Politically, Thatcher was unpopular at home, too, and the perception from the Argentinian side was that the fait-accompli of the taking of the South Atlantic Islands would just result in her government falling, not in a rallying-round-the-flag – because, as per the quote mentioned above by** jimbuff314**, they considered the Brits to have become corrupt, weak… one has to bear in mind, in Latin America the discourse about the decadent, corrupt, weak-spirited, materialistic, mercenary, amoral nature of the dominant US/NWEurope bloc was as much a standard propaganda line for the right as it was for the left the whole century.
usedtobe, Argentina was no classic “banana republic”. In the 60s and 70s it was the most industrialized country in South America and it was in a serious competition with Brazil as to which of them would be the Regional Power for the South Atlantic. To that end c. 1980 Argentina and Brazil both had larger-than-needed conventional militaries with operational fleet aircraft carriers (not just little Harrier jumpers, although both rather creaky), and modest fleets of guided-missile destroyers/frigates, submarines, fighter jets – and not all of it old surplus either, they had some some decently current material including Type 42 destroyers of the same class as the Sheffield; but yes, a lot of it was older mark and the way to balance things out at the time was for instance, since you can’t just buy a new carrier in time for next summer, load your fighters with new missiles, or load new missiles in box launchers on your old cruisers (the US did that with their battleships, remember?). Pinochet’s Chile was not too far behind as #3 in shows of martial capability.

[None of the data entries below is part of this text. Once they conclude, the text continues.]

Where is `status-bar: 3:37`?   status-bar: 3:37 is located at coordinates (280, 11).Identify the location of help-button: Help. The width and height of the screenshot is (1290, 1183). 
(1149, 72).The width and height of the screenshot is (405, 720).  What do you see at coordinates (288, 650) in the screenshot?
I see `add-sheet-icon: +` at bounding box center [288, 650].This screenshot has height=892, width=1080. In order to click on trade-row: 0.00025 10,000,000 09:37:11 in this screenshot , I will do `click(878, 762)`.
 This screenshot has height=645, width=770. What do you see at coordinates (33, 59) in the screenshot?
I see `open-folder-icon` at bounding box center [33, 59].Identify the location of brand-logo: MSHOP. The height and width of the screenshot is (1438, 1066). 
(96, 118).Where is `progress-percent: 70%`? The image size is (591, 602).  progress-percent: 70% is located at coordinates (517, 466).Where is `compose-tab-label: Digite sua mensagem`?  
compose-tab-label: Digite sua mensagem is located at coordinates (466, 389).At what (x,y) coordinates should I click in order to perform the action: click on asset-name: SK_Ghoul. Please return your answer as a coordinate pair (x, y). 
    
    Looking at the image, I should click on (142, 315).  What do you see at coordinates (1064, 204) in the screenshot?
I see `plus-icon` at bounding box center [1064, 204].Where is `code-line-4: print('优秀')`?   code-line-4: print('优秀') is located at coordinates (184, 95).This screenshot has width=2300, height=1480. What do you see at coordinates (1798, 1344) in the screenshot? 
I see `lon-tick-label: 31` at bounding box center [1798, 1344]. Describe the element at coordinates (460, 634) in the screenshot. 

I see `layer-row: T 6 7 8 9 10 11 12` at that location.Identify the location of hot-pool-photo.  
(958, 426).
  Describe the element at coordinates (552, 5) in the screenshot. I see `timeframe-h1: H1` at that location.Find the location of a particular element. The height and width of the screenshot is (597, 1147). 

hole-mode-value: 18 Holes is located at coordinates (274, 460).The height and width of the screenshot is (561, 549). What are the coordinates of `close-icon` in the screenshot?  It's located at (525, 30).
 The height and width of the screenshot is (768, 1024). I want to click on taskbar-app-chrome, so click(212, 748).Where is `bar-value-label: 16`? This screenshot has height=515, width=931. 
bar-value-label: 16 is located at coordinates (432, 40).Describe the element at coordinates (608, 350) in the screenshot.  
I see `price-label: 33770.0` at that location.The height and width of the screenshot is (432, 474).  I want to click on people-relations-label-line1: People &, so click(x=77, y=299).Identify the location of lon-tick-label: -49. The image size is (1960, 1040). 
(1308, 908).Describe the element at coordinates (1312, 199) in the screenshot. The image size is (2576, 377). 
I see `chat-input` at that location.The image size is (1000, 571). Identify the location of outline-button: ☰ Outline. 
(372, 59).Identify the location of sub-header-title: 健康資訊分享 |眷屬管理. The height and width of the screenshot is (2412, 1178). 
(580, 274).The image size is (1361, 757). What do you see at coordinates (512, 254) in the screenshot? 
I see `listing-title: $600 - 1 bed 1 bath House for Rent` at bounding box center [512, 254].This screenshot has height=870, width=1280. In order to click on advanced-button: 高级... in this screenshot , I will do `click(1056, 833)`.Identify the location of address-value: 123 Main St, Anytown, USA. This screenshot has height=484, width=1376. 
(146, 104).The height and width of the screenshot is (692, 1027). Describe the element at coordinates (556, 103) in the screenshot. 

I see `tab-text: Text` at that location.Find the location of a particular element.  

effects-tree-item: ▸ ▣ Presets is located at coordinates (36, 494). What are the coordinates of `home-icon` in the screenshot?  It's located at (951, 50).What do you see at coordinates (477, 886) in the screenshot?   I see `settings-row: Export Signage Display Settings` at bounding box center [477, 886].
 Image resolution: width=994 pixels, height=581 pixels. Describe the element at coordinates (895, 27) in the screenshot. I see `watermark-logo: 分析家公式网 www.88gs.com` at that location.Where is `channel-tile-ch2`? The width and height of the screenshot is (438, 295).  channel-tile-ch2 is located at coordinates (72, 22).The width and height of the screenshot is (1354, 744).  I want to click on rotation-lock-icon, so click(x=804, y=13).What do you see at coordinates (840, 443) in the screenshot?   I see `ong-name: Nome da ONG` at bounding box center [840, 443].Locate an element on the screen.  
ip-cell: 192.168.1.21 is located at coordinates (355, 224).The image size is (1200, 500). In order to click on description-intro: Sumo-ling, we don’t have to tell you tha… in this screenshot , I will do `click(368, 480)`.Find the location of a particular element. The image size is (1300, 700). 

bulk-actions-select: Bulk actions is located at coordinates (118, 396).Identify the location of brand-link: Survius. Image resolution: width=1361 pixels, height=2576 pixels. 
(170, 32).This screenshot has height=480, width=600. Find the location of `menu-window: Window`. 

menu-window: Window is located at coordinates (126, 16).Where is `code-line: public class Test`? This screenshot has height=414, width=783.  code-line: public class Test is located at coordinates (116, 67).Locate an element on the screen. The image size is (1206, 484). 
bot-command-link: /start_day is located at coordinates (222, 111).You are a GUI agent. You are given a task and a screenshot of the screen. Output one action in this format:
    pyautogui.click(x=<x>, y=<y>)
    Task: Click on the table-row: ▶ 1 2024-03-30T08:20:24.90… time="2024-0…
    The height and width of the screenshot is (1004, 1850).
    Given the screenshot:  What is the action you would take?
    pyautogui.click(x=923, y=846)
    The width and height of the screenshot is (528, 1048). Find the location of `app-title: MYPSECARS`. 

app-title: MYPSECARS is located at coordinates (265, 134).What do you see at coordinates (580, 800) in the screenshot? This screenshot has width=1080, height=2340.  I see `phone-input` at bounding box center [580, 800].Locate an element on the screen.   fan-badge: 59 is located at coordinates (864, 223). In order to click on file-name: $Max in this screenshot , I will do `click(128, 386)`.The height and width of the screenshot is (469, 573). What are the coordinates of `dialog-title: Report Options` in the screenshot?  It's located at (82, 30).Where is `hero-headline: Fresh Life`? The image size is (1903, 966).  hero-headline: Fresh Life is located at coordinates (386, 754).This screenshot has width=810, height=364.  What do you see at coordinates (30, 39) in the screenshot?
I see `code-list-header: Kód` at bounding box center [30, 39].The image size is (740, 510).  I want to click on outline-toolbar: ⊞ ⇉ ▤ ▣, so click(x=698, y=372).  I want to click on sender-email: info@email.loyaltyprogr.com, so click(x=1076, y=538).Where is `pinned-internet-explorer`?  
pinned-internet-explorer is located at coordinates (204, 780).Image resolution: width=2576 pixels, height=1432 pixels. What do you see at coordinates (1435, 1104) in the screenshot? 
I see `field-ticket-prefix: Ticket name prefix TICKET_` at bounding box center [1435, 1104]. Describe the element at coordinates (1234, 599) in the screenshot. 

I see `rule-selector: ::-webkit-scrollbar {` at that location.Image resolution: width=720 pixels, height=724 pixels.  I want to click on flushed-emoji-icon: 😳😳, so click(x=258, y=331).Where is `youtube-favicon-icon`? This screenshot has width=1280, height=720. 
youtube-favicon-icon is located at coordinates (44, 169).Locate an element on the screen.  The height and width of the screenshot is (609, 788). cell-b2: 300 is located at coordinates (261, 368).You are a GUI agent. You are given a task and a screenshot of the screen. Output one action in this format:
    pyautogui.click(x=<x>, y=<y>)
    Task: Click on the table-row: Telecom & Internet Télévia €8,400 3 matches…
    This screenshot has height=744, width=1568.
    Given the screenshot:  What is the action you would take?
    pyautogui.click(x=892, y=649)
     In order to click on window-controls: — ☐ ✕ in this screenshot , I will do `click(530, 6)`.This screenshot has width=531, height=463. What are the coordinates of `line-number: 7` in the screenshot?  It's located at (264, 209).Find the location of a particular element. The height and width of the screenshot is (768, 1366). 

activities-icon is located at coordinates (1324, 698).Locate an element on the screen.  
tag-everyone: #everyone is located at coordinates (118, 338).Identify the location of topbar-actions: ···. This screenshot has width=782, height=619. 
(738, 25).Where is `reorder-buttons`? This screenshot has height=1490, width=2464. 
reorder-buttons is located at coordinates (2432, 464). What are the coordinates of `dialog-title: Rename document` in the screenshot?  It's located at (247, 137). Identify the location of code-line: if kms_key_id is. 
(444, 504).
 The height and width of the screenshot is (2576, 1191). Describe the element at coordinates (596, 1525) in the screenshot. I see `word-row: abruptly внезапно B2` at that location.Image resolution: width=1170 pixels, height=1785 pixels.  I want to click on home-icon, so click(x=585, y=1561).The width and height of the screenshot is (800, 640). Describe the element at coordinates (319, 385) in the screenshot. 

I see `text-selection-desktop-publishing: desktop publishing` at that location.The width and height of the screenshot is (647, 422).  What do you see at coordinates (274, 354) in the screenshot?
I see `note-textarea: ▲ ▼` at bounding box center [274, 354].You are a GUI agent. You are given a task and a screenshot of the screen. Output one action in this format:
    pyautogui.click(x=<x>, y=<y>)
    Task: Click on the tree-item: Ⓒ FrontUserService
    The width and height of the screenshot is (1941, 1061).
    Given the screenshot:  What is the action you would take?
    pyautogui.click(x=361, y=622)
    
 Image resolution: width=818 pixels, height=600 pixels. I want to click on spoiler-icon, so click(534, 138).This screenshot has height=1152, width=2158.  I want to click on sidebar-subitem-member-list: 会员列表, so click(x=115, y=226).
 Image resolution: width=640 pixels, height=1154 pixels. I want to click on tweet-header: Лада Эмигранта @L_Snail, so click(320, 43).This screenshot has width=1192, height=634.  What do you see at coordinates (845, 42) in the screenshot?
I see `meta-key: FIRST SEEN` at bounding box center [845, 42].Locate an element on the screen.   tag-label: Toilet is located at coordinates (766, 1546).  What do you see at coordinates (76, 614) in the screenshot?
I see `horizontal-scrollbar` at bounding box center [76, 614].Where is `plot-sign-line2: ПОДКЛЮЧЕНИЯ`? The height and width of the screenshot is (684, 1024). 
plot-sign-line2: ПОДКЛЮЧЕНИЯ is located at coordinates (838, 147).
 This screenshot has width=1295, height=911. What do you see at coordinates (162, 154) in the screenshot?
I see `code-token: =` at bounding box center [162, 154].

But it was not completely exclusive of the would-be regional powers either - Ecuador, Peru, Venezuela themselves were bolting on Exocets or Otomats to their vessels at the time, and buying Mirages and Israeli Mirage-clones and the ocassional Soviet/Russian gear. But let’s pause now and ask how many of those antiship missiles have been fired in anger since 1982 (sadly, the Ecuadoran and Peruvian air forces *have *gotten to use their toys on one another a few times). These military pourchases were mostly intended to keep commanders happy and thinking of new hardware instead of new counter coups. The Argentines in particular did not have an adequate stock of Exocets or Super Etendards to sustain the operation. They launched the invasion *before *most of their order was delivered.